The University of Illinois College of Medicine at Peoria has received a five-year $1.85 million federal grant to learn why some cancers are resistant to targeted drugs such as rapamycin and how treatment can be successful despite the resistance.
The recent advent of targeted cancer therapy has shed light on new cures against metastatic and advanced cancer that could not be treated by conventional treatments such as surgery, radiotherapy, and chemotherapy, said Sang-Oh Yoon, PhD, assistant professor of cancer biology and pharmacology and principal investigator on the study that is funded by the National Cancer Institute.
One of the major shortcomings of the therapy, Yoon said, is the cancer’s resistance to drugs. It initially led to a dramatic decrease in tumor burden and an increase in overall patient survival.

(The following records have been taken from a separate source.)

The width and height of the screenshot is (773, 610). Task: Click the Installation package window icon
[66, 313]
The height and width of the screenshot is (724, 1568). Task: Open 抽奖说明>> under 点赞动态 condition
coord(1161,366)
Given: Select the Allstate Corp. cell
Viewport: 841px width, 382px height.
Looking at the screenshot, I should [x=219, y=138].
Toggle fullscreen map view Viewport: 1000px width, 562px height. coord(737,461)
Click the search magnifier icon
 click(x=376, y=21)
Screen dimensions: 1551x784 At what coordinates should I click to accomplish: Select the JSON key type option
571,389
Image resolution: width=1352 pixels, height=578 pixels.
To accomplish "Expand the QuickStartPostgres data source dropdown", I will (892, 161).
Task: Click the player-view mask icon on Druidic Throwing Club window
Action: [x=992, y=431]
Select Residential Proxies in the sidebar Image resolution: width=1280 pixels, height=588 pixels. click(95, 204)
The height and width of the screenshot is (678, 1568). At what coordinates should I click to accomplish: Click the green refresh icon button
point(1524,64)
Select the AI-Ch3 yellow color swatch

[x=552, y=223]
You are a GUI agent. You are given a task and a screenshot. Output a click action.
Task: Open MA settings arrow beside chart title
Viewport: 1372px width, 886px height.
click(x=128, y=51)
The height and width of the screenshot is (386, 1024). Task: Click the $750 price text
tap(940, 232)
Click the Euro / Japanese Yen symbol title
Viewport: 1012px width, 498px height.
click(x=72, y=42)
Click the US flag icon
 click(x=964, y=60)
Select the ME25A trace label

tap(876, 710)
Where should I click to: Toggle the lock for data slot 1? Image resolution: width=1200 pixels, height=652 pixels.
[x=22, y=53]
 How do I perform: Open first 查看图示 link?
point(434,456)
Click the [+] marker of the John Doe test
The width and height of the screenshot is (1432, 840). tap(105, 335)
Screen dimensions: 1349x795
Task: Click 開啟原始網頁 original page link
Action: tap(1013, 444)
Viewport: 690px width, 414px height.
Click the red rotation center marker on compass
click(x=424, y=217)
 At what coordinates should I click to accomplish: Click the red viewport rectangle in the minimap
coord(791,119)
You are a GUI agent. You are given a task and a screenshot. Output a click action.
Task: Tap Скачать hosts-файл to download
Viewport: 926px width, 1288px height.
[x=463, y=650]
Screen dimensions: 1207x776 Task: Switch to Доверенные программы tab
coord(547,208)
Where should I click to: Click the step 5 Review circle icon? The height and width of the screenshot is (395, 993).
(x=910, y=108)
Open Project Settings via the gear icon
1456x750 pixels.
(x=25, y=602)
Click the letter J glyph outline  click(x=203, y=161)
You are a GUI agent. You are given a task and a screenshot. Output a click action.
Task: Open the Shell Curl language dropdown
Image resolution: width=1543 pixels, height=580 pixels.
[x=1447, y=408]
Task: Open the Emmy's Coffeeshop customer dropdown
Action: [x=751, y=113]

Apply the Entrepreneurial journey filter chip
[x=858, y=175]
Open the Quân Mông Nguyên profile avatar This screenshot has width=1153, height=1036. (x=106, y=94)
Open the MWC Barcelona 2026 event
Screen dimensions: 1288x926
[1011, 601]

However, tumors in many patients eventually became resistant to the drugs, and tumors reoccurred.
Yoon’s research focuses on mTOR (mammalian or mechanistic target of rapamycin), widely regarded as one of the master regulators of cell growth. Drugs that target mTOR were approved by the U.S. Food and Drug Administration, and they are actively used in clinics to treat cancers. Currently, the second generation of drugs that target mTOR that were recently developed are used in clinical trials to treat many cancers. Cancer resistance and recurrence to these drugs remains unsolved.
“We are working to identify cancer’s resistance mechanisms toward mTOR targeting drugs and identify strategies to overcome this resistance and prevent tumor recurrence,” said Yoon, a member of the University of Illinois Cancer Center.
The research, said Yoon, is relevant to public health due to the critical need to identify more effective disease treatments. Considering that many current therapies have limited effectiveness, “we are using what we have learned about tumor cells’ responses to the mTOR inhibition to work towards treatments that have higher success.
“We hope that our study will provide influence on the success of future mTOR-targeted cancer therapies and personalized medicine.”